**Apply what you read**
1. In the article about student entrepreneurship at UW-Madison, which office coordinates the program funded by the Kauffman Foundation grant?
2. Please carry the article about student entrepreneurship at UW-Madison forward from its final line.

**Quoted passage**
*** Begin section ***

By Brian E. Clark
MADISON – The entrepreneurial spirit is rising at UW-Madison and other campuses, and not just among faculty and staff who want to start new companies.
Students are also chomping at the bit to create their own firms, officials say, which is one of the reasons why the University Research Park is opening 10 incubator suites in a former manufacturing site on East Washington Ave. in the capital city.
UW-Madison Chancellor John Wiley is predicting an “explosion” of student-run companies. He says there has been a “sea change” over the past decade in attitudes of students, many of whom now want to run their own companies rather than work for someone else.
Wiley cited a $4 million Kauffman Foundation grant to the university to foster campus-wide programs over five years to encourage young entrepreneurs. The program is being coordinated by the university’s Office of Corporate Relations, which is headed by Charles Hoslet.
The goal of the foundation grant, Hoslet said, is to “expand entrepreneurship education and learning beyond just the traditional boundaries of the business school.

*** End section ***

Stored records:

*** Begin section ***

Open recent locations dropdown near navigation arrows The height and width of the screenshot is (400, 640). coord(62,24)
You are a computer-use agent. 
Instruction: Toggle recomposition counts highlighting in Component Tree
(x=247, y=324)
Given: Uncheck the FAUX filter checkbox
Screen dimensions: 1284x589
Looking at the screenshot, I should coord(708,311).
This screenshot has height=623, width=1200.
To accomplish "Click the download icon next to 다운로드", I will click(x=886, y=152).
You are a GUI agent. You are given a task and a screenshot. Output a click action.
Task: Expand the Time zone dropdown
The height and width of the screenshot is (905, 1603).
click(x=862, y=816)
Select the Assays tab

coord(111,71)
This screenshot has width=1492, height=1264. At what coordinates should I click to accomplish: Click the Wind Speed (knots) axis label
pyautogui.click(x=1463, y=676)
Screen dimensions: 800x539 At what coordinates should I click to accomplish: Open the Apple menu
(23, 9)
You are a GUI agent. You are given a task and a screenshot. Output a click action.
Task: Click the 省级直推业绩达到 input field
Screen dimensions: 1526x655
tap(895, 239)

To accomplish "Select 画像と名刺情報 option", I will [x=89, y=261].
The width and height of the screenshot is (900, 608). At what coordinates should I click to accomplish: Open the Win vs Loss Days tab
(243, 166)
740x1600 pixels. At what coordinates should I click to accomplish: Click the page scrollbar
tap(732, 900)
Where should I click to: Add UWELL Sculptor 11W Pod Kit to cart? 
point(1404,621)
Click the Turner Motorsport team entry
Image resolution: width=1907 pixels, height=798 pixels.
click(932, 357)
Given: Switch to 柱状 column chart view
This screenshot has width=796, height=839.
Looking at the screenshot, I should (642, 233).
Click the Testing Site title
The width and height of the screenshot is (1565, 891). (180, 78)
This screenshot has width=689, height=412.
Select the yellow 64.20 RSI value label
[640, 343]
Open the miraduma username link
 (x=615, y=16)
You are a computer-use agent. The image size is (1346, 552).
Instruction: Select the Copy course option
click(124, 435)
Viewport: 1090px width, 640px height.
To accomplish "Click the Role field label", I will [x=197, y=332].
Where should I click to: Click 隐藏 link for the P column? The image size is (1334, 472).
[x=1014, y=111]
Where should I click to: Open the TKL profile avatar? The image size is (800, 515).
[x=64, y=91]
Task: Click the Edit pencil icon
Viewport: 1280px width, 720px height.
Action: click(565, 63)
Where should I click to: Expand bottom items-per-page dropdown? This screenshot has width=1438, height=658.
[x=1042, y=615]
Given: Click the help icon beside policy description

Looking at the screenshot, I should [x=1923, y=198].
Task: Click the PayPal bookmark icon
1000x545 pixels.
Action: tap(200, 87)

*** End section ***

**Results of the tasks**
1. The university's Office of Corporate Relations, headed by Charles Hoslet.

2.
“If you look at where entrepreneurship education has traditionally occurred in universities around the country, you’ll find that 80 percent is in schools of business,” he said.
“But if you look where entrepreneurs come from around the country, only about 20 percent come from the school of business. So there is this huge mismatch. The people who are going out and being entrepreneurial aren’t getting the education that could be really beneficial to them.”
With the help of the Kauffman Foundation grant, Hoslet said the university is trying to expose non-business school students to entrepreneurial training through regular courses, events and activities and even competitions.
“That’s really the focus,” he said, noting that there are six entrepreneurial programs that have been started or are about to come on line in six of the university’s 13 different schools.
Hoslet said he is especially excited about a new residential learning community focused on entrepreneurship that is being set up at Sellery Hall on the UW-Madison campus.
It will consist of 60 students on a designated dorm floor who all have an interest in running their own businesses. He said they will all be taking specialized courses, going on field trips and attending dinners with area business creators to learn about entrepreneurship and how that relates to what they are learning in school.
Another course that is coming on line will be in the School of Human Ecology called “entrepreneurship and society” that will look at the role entrepreneurs have played in the growth of the country.
Hoslet said it won’t deal just with starting a business, but how also it relates to the non-profit world and social and creative enterprises.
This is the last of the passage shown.